Sabe-se que pelo dispositivo normativo de 02.02.1823, a Faculté de Médecine, que tinha sido fechada, reabriu totalmente reorganizada com 36 professores agregados para substituir os professores titulares das respectivas disciplinas teóricas e práticas (orientadas para a clínica), sempre que necessário e justificado, para que não houvesse qualquer interrupção nos estudos, donde Centazzi terá colhido os benefícios da actualização dos estudos e os melhores ensinamentos, nos dois âmbitos.
Na imagem abaixo pode ver-se o anfiteatro onde o Médico terá assistido às aulas da Faculté de Médecine (Fonte: BIU Santé, Paris)
Abaixo, imagem da fachada da Faculté de Médicine, em 1829, ano em que Centazzi terá provavelmente entrado (Fonte: BIU, Santé, Paris).

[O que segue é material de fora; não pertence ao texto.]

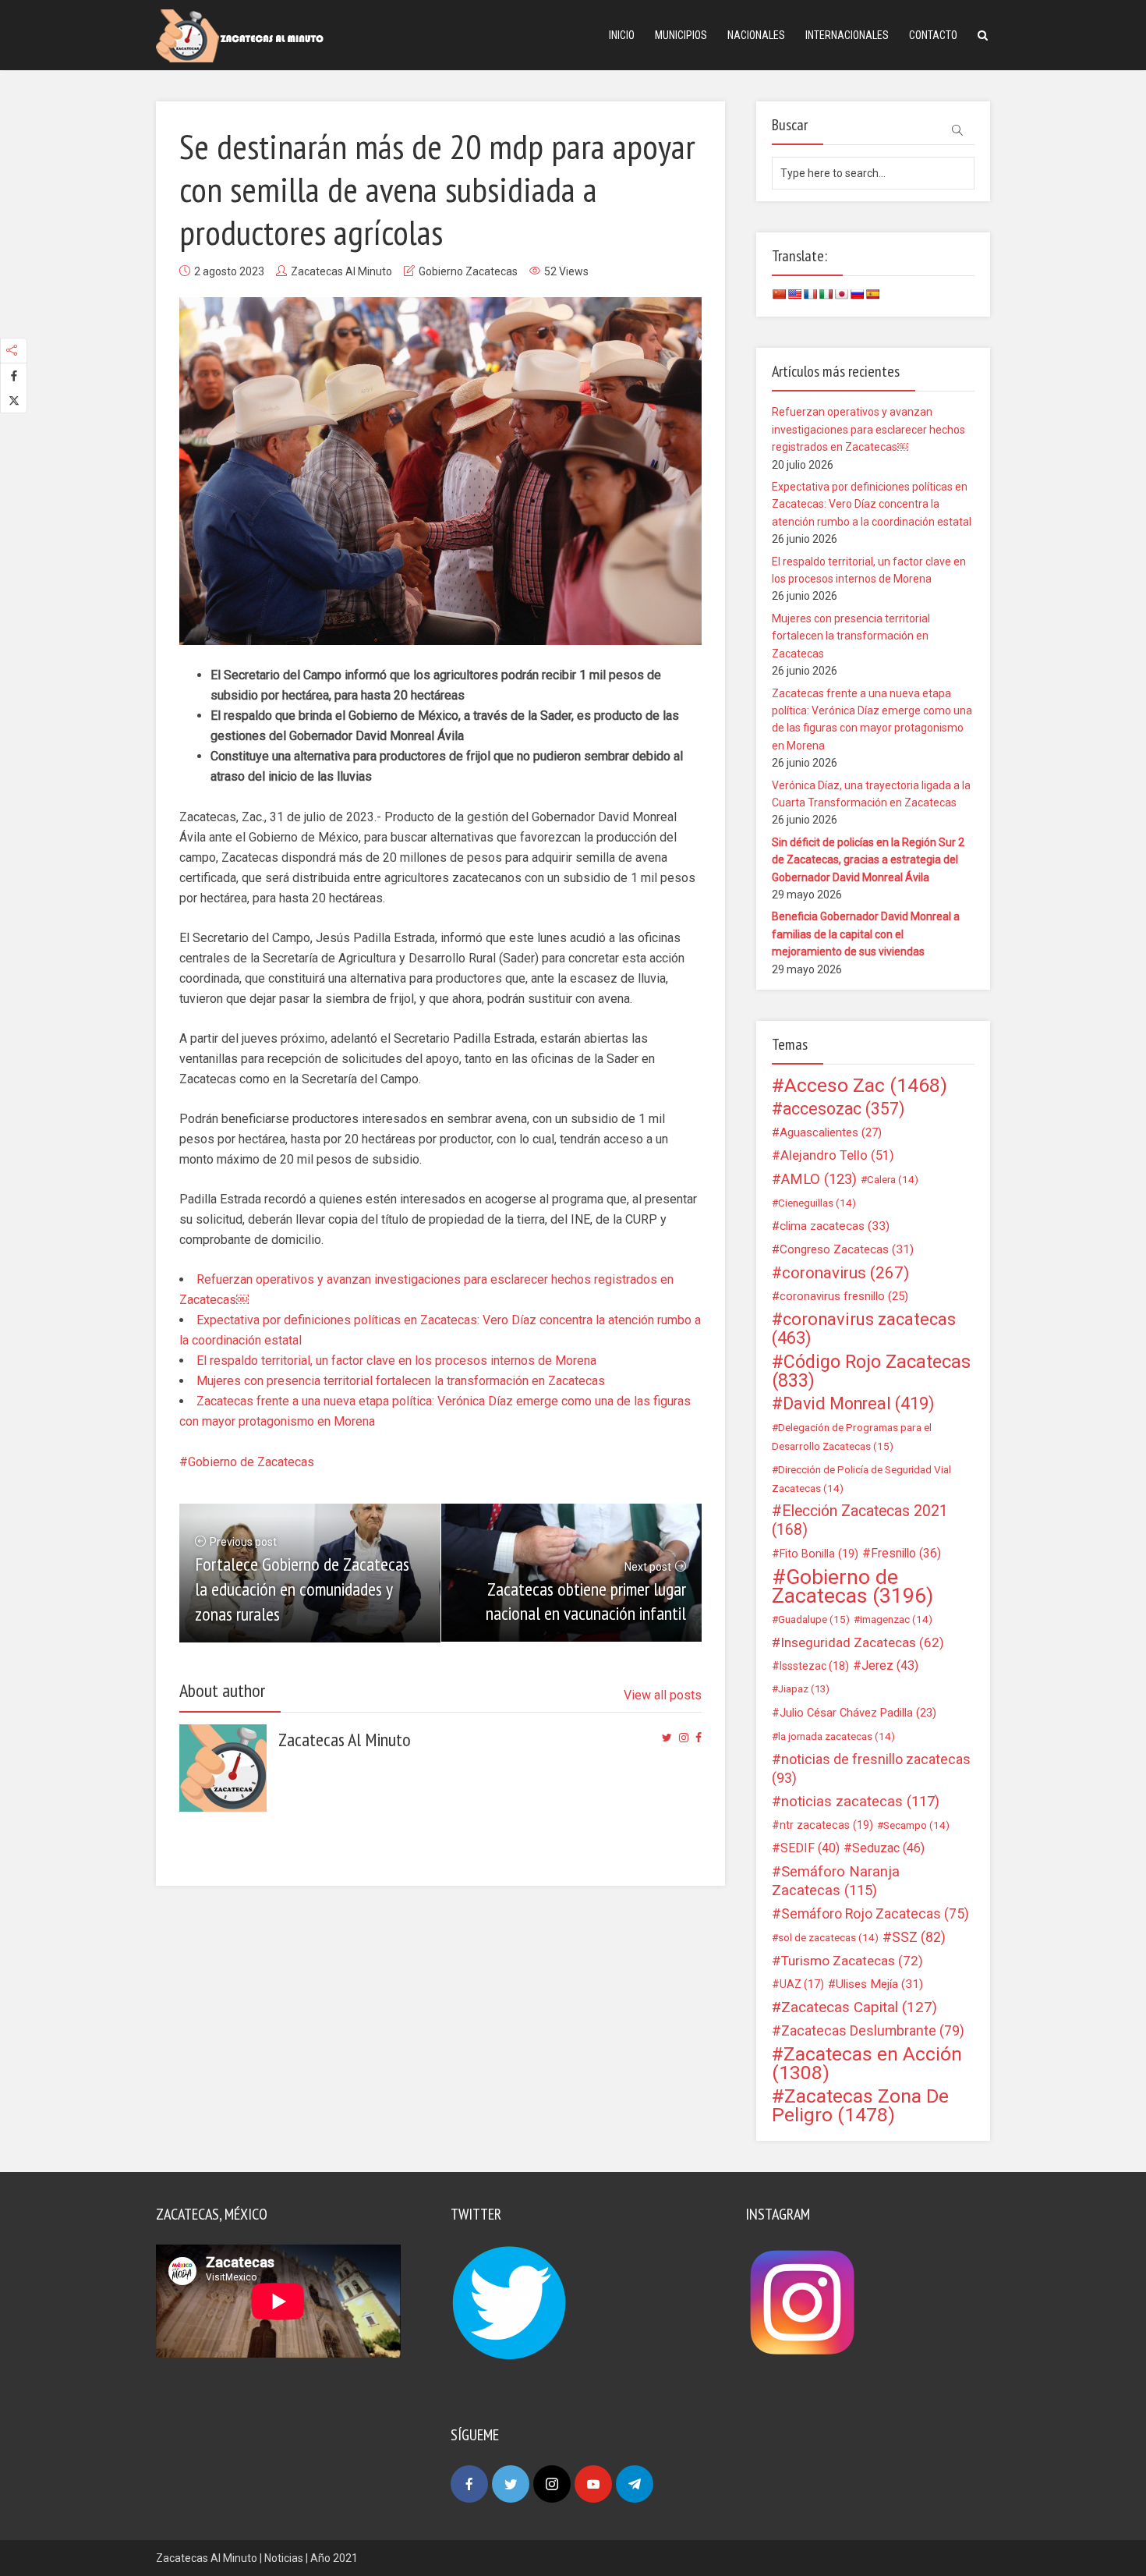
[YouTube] (593, 2484)
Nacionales (756, 35)
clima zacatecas (835, 1226)
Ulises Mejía (879, 1984)
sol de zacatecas (828, 1937)
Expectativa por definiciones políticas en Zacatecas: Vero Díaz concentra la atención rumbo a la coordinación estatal (871, 504)
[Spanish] (872, 294)
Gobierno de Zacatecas (251, 1462)
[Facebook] (469, 2484)
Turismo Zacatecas (852, 1960)
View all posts (663, 1695)
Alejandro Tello (837, 1155)
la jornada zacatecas (836, 1736)
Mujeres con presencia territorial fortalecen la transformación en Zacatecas (400, 1380)
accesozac (843, 1109)
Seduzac (888, 1848)
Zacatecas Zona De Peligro (860, 2105)
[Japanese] (841, 294)
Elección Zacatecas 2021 (860, 1520)
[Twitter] (510, 2484)
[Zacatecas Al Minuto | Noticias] (240, 34)
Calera (892, 1179)
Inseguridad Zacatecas (862, 1642)
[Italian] (826, 294)
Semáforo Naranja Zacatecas (836, 1881)
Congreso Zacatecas (847, 1249)
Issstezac (814, 1666)
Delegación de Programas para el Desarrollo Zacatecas (852, 1436)
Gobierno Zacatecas (468, 271)
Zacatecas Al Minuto (341, 271)
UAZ (802, 1984)
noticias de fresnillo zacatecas (871, 1768)
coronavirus (845, 1272)
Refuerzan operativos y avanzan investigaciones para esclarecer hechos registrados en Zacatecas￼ (868, 429)
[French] (810, 294)
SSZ (919, 1937)
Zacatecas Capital (859, 2007)
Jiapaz (803, 1689)
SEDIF (810, 1848)
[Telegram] (634, 2484)
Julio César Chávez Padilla (858, 1713)
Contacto (933, 35)
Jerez (889, 1665)
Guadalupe (814, 1619)
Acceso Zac (865, 1085)
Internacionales (847, 35)
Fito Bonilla (819, 1553)
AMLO (819, 1179)
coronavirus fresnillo (844, 1296)
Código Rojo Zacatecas (871, 1371)
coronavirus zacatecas (864, 1329)
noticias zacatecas (860, 1801)
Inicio (622, 35)
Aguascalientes (831, 1132)
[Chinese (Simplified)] (779, 294)
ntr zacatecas (826, 1825)
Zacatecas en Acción (867, 2063)
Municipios (681, 35)
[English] (794, 294)
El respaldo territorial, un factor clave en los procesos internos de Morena (396, 1360)
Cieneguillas (817, 1202)
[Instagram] (552, 2484)
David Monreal (859, 1403)
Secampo (916, 1825)
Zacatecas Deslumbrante (872, 2031)
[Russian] (857, 294)
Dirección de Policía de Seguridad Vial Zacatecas (861, 1478)
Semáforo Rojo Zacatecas (875, 1914)
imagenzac (896, 1619)
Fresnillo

Abaixo a mesma fachada melhorada, em 1834, ano em que Centazzi defendeu a tese e terminou o curso (Fonte: BIU, Santé, Paris).
NOTAS:
[1] Esta Rua Larga, segundo apurei, se porventura mal, parece já não existir em Faro. O urbanismo altera tudo. Mas este blog chama a atenção para o facto de existir a revista Rua Larga da Reitoria da Universidade de Coimbra, desconhece-se se, por mera casualidade, existirá alguma ligação simbólica com a primeira morada indicada por Guilherme Centazzi quando se inscreveu na referida Universidade. Fique, ao menos, o coincidente e simpático registo.
[2] In Prefácio do I vol. do romance A alma do justo, ed Typographia de F. X. de Souza & Filho, Lisboa, 1861
[3] G. Centazzo, Op. cit.
[4] Id.ib.
[5] Id.ib.
[6] Id.ib. Há aqui, ou um lapso de memória, ou uma gralha tipográfica. Centazzi está a referir-se à Cidade de Suresnes, na margem esquerda, Altos do rio Sena, atingida pela 2.ª pandemia de cólera (1826-1841), mais precisamente em Março de 1832, quando frequentava o 3.º ano de Medicina. De 19 de fevereiro a 1 de Outubro de 1832, esta epidemia matou mais de 18.500 parisienses. Lisboa também foi atingida pela segunda pandemia de cólera em 1833.
[7] Vide “Ordens das Cortes”, de 12.02.1822”, in Diário das Cortes Gerais, Extraordinárias e Constituintes da Nação Portuguesa, 2.º ano da Legislatura, Imprensa Nacional, Lisboa, 1822, p. 166.
[8] In Crónica Constitucional de Lisboa, n.º 44, de 14.09.1833, p. 834.
[9] Até 1808 tinha «le nom bizarre d’École de Santé», segundo o Dictionnaire encyclopédique des sciences médicales Dechambre, Ed. G. Masson, Paris, 1876, Tomo 5, p.645. Mas hoje em dia as Faculdades de Desporto adoptaram a disciplina bizarra da Saúde.
[10] Imposto pelo décret du 17 mars 1808.